Афонсу де Альбукерк, пользуясь преимуществами местных раздоров и гневом шаха Биджапура, захватил контроль над портом Гоа на западном побережье Индии и завоевал его в 1510 г. для Португалии[654]. Значение Гоа заключалось в том, что этот порт — центр импорта лошадей в регион. Имея новые оплоты в Софале (Мозамбик), в Ормузе и Кочине (юг Индии), португальцы создали цепь фортов, которая сделала их важными посредниками в торговле в Индийском океане. Там их зона контроля была известна как Эстадо-да-Индиа[655].
В 1530 г. Гоа стал резиденцией португальских вице-королей в Азии. Отсюда контролировали торговлю перцем и осуществляли связь с португальскими факториями в других частях Индии — в Бенгалии, Короманделе и Гуджарате, а также с более отдаленными районами[656] . Из Гоа португальские торговцы проводили операции с Макао и Нагасаки, действовали в качестве посредников между Китаем и Японией.
В 1583 г. Макао сделали независимым городом. Он торговал с Филиппинами и Японией, что означало: португальское предпринимательство и поселения распространились в Азию [657].

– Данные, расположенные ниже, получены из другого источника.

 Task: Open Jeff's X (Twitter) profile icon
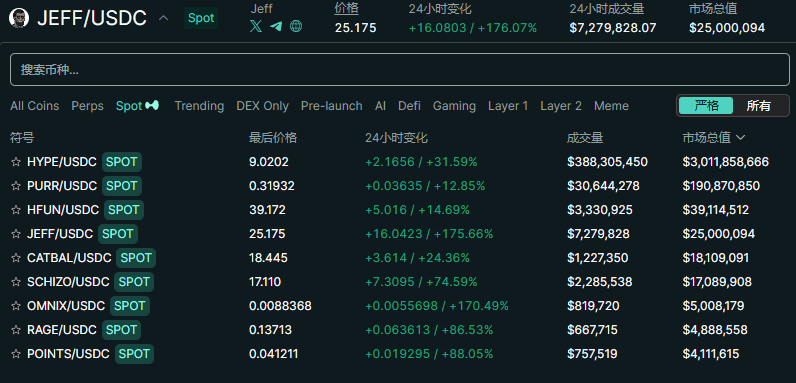[x=256, y=26]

То, как изолированная окраина Европы достигла глобального влияния менее чем за столетие, останется одним из самых странных событий в истории. Раньше португальцы никогда не проявляли никаких признаков подобных амбиций в ходе своего непродолжительного существования как нации. Большая часть их усилий посвящалась борьбе с Испанией за независимость. Но как только последнее из вооруженных столкновений с кастильцами закончилось в 1385 г. победой короля Жуана I, Португалия направила все свое неистовство на исследования внешнего мира, но не занималась внутренними фракционными раздорами.